----- SOURCE INFORMATION

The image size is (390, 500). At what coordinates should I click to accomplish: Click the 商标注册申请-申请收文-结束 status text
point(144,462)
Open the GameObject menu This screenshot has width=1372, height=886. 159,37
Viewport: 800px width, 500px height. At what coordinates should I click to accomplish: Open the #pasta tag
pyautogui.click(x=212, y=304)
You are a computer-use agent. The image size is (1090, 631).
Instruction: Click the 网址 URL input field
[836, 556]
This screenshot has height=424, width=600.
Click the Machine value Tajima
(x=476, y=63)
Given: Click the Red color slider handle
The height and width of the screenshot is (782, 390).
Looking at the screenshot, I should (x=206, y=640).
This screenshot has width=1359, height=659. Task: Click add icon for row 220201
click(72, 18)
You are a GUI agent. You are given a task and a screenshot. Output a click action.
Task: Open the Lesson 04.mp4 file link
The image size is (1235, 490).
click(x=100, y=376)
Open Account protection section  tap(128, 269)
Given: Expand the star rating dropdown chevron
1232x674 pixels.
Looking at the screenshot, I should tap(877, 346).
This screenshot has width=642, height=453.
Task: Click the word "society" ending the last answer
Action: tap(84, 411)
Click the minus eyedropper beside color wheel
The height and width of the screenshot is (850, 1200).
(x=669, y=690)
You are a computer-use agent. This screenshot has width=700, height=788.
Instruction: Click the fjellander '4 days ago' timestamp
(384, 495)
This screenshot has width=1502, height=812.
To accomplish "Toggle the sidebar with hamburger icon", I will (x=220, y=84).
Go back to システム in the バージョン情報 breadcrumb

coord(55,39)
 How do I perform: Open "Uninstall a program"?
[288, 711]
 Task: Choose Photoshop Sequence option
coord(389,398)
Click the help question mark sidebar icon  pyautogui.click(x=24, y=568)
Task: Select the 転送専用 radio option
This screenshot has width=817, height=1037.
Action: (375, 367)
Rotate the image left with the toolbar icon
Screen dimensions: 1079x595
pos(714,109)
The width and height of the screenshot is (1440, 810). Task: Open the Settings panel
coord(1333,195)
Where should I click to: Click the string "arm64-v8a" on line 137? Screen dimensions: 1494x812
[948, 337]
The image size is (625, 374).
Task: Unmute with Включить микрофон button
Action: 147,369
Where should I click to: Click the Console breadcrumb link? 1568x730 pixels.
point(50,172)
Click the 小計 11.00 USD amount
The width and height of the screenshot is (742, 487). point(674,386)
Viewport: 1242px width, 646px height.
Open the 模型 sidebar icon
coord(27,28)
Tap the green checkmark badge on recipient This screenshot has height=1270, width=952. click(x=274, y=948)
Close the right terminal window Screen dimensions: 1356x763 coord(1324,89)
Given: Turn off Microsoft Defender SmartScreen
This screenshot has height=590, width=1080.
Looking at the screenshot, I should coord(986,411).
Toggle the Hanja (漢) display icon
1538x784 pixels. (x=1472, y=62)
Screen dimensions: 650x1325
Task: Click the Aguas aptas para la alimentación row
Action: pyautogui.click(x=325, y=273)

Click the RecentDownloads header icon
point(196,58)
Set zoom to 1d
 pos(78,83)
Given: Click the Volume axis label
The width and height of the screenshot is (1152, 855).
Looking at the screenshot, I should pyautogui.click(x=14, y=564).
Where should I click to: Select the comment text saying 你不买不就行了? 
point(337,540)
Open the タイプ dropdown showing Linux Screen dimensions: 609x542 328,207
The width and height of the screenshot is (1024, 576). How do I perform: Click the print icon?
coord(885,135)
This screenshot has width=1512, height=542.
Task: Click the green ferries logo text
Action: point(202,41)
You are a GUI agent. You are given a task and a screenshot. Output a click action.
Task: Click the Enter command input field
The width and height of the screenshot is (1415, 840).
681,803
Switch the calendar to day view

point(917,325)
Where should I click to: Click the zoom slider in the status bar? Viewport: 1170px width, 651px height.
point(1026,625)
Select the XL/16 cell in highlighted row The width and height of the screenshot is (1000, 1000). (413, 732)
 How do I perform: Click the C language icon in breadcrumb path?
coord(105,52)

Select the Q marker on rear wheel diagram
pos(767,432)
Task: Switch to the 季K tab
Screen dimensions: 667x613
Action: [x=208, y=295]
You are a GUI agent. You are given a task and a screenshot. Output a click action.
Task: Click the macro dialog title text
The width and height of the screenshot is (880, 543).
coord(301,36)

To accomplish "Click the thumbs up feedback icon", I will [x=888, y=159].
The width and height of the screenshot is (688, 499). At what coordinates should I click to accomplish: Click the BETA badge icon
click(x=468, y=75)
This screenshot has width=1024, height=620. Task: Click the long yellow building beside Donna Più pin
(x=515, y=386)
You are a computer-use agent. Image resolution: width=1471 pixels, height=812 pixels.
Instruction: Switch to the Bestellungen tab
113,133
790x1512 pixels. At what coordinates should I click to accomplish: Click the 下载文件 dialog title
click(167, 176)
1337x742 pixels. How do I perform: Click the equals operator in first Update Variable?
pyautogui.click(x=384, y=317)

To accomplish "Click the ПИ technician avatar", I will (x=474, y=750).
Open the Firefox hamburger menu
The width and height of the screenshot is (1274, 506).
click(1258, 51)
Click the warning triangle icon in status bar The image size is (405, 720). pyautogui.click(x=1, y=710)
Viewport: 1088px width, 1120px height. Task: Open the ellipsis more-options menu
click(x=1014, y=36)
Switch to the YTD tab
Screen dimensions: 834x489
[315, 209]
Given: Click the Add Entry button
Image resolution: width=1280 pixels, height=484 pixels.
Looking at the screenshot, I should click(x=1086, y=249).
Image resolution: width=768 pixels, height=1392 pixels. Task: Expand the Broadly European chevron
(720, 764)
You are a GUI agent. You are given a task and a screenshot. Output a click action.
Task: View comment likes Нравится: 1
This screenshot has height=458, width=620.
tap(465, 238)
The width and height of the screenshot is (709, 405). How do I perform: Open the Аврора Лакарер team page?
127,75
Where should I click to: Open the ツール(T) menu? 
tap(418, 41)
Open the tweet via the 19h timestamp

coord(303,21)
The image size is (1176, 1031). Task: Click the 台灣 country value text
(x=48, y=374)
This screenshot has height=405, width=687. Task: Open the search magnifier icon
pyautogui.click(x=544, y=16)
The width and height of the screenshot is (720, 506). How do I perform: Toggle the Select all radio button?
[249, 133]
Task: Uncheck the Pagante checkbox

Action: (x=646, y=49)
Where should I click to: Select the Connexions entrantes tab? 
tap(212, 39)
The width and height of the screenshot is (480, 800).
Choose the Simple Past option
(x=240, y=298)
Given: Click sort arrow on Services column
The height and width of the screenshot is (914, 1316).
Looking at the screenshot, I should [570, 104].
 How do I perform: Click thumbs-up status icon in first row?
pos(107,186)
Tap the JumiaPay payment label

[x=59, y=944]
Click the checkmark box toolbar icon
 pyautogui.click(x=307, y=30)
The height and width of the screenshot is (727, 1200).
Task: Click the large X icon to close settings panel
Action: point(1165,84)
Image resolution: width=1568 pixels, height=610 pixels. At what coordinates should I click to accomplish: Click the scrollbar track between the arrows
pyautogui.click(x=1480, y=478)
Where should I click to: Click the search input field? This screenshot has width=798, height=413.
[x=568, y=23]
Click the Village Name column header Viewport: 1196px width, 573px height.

----------

■ WHAT IS BEING ASKED ■
Reproduce each entry precisely, so that nothing differs from the original.

■ EXERCISE RESPONSE ■
The image size is (390, 500). At what coordinates should I click to accomplish: Click the 商标注册申请-申请收文-结束 status text
point(144,462)
Open the GameObject menu This screenshot has width=1372, height=886. 159,37
Viewport: 800px width, 500px height. At what coordinates should I click to accomplish: Open the #pasta tag
pyautogui.click(x=212, y=304)
You are a computer-use agent. The image size is (1090, 631).
Instruction: Click the 网址 URL input field
[836, 556]
This screenshot has height=424, width=600.
Click the Machine value Tajima
(x=476, y=63)
Given: Click the Red color slider handle
The height and width of the screenshot is (782, 390).
Looking at the screenshot, I should (x=206, y=640).
This screenshot has width=1359, height=659. Task: Click add icon for row 220201
click(72, 18)
You are a GUI agent. You are given a task and a screenshot. Output a click action.
Task: Open the Lesson 04.mp4 file link
The image size is (1235, 490).
click(x=100, y=376)
Open Account protection section  tap(128, 269)
Given: Expand the star rating dropdown chevron
1232x674 pixels.
Looking at the screenshot, I should tap(877, 346).
This screenshot has width=642, height=453.
Task: Click the word "society" ending the last answer
Action: tap(84, 411)
Click the minus eyedropper beside color wheel
The height and width of the screenshot is (850, 1200).
(x=669, y=690)
You are a computer-use agent. This screenshot has width=700, height=788.
Instruction: Click the fjellander '4 days ago' timestamp
(384, 495)
This screenshot has width=1502, height=812.
To accomplish "Toggle the sidebar with hamburger icon", I will (x=220, y=84).
Go back to システム in the バージョン情報 breadcrumb

coord(55,39)
 How do I perform: Open "Uninstall a program"?
[288, 711]
 Task: Choose Photoshop Sequence option
coord(389,398)
Click the help question mark sidebar icon  pyautogui.click(x=24, y=568)
Task: Select the 転送専用 radio option
This screenshot has width=817, height=1037.
Action: (375, 367)
Rotate the image left with the toolbar icon
Screen dimensions: 1079x595
pos(714,109)
The width and height of the screenshot is (1440, 810). Task: Open the Settings panel
coord(1333,195)
Where should I click to: Click the string "arm64-v8a" on line 137? Screen dimensions: 1494x812
[948, 337]
The image size is (625, 374).
Task: Unmute with Включить микрофон button
Action: 147,369
Where should I click to: Click the Console breadcrumb link? 1568x730 pixels.
point(50,172)
Click the 小計 11.00 USD amount
The width and height of the screenshot is (742, 487). point(674,386)
Viewport: 1242px width, 646px height.
Open the 模型 sidebar icon
coord(27,28)
Tap the green checkmark badge on recipient This screenshot has height=1270, width=952. click(x=274, y=948)
Close the right terminal window Screen dimensions: 1356x763 coord(1324,89)
Given: Turn off Microsoft Defender SmartScreen
This screenshot has height=590, width=1080.
Looking at the screenshot, I should coord(986,411).
Toggle the Hanja (漢) display icon
1538x784 pixels. (x=1472, y=62)
Screen dimensions: 650x1325
Task: Click the Aguas aptas para la alimentación row
Action: pyautogui.click(x=325, y=273)

Click the RecentDownloads header icon
point(196,58)
Set zoom to 1d
 pos(78,83)
Given: Click the Volume axis label
The width and height of the screenshot is (1152, 855).
Looking at the screenshot, I should pyautogui.click(x=14, y=564).
Where should I click to: Select the comment text saying 你不买不就行了? 
point(337,540)
Open the タイプ dropdown showing Linux Screen dimensions: 609x542 328,207
The width and height of the screenshot is (1024, 576). How do I perform: Click the print icon?
coord(885,135)
This screenshot has width=1512, height=542.
Task: Click the green ferries logo text
Action: point(202,41)
You are a GUI agent. You are given a task and a screenshot. Output a click action.
Task: Click the Enter command input field
The width and height of the screenshot is (1415, 840).
681,803
Switch the calendar to day view

point(917,325)
Where should I click to: Click the zoom slider in the status bar? Viewport: 1170px width, 651px height.
point(1026,625)
Select the XL/16 cell in highlighted row The width and height of the screenshot is (1000, 1000). (413, 732)
 How do I perform: Click the C language icon in breadcrumb path?
coord(105,52)

Select the Q marker on rear wheel diagram
pos(767,432)
Task: Switch to the 季K tab
Screen dimensions: 667x613
Action: [x=208, y=295]
You are a GUI agent. You are given a task and a screenshot. Output a click action.
Task: Click the macro dialog title text
The width and height of the screenshot is (880, 543).
coord(301,36)

To accomplish "Click the thumbs up feedback icon", I will [x=888, y=159].
The width and height of the screenshot is (688, 499). At what coordinates should I click to accomplish: Click the BETA badge icon
click(x=468, y=75)
This screenshot has width=1024, height=620. Task: Click the long yellow building beside Donna Più pin
(x=515, y=386)
You are a computer-use agent. Image resolution: width=1471 pixels, height=812 pixels.
Instruction: Switch to the Bestellungen tab
113,133
790x1512 pixels. At what coordinates should I click to accomplish: Click the 下载文件 dialog title
click(167, 176)
1337x742 pixels. How do I perform: Click the equals operator in first Update Variable?
pyautogui.click(x=384, y=317)

To accomplish "Click the ПИ technician avatar", I will (x=474, y=750).
Open the Firefox hamburger menu
The width and height of the screenshot is (1274, 506).
click(1258, 51)
Click the warning triangle icon in status bar The image size is (405, 720). pyautogui.click(x=1, y=710)
Viewport: 1088px width, 1120px height. Task: Open the ellipsis more-options menu
click(x=1014, y=36)
Switch to the YTD tab
Screen dimensions: 834x489
[315, 209]
Given: Click the Add Entry button
Image resolution: width=1280 pixels, height=484 pixels.
Looking at the screenshot, I should click(x=1086, y=249).
Image resolution: width=768 pixels, height=1392 pixels. Task: Expand the Broadly European chevron
(720, 764)
You are a GUI agent. You are given a task and a screenshot. Output a click action.
Task: View comment likes Нравится: 1
This screenshot has height=458, width=620.
tap(465, 238)
The width and height of the screenshot is (709, 405). How do I perform: Open the Аврора Лакарер team page?
127,75
Where should I click to: Open the ツール(T) menu? 
tap(418, 41)
Open the tweet via the 19h timestamp

coord(303,21)
The image size is (1176, 1031). Task: Click the 台灣 country value text
(x=48, y=374)
This screenshot has height=405, width=687. Task: Open the search magnifier icon
pyautogui.click(x=544, y=16)
The width and height of the screenshot is (720, 506). How do I perform: Toggle the Select all radio button?
[249, 133]
Task: Uncheck the Pagante checkbox

Action: (x=646, y=49)
Where should I click to: Select the Connexions entrantes tab? 
tap(212, 39)
The width and height of the screenshot is (480, 800).
Choose the Simple Past option
(x=240, y=298)
Given: Click sort arrow on Services column
The height and width of the screenshot is (914, 1316).
Looking at the screenshot, I should [570, 104].
 How do I perform: Click thumbs-up status icon in first row?
pos(107,186)
Tap the JumiaPay payment label

[x=59, y=944]
Click the checkmark box toolbar icon
 pyautogui.click(x=307, y=30)
The height and width of the screenshot is (727, 1200).
Task: Click the large X icon to close settings panel
Action: point(1165,84)
Image resolution: width=1568 pixels, height=610 pixels. At what coordinates should I click to accomplish: Click the scrollbar track between the arrows
pyautogui.click(x=1480, y=478)
Where should I click to: Click the search input field? This screenshot has width=798, height=413.
[x=568, y=23]
Click the Village Name column header Viewport: 1196px width, 573px height.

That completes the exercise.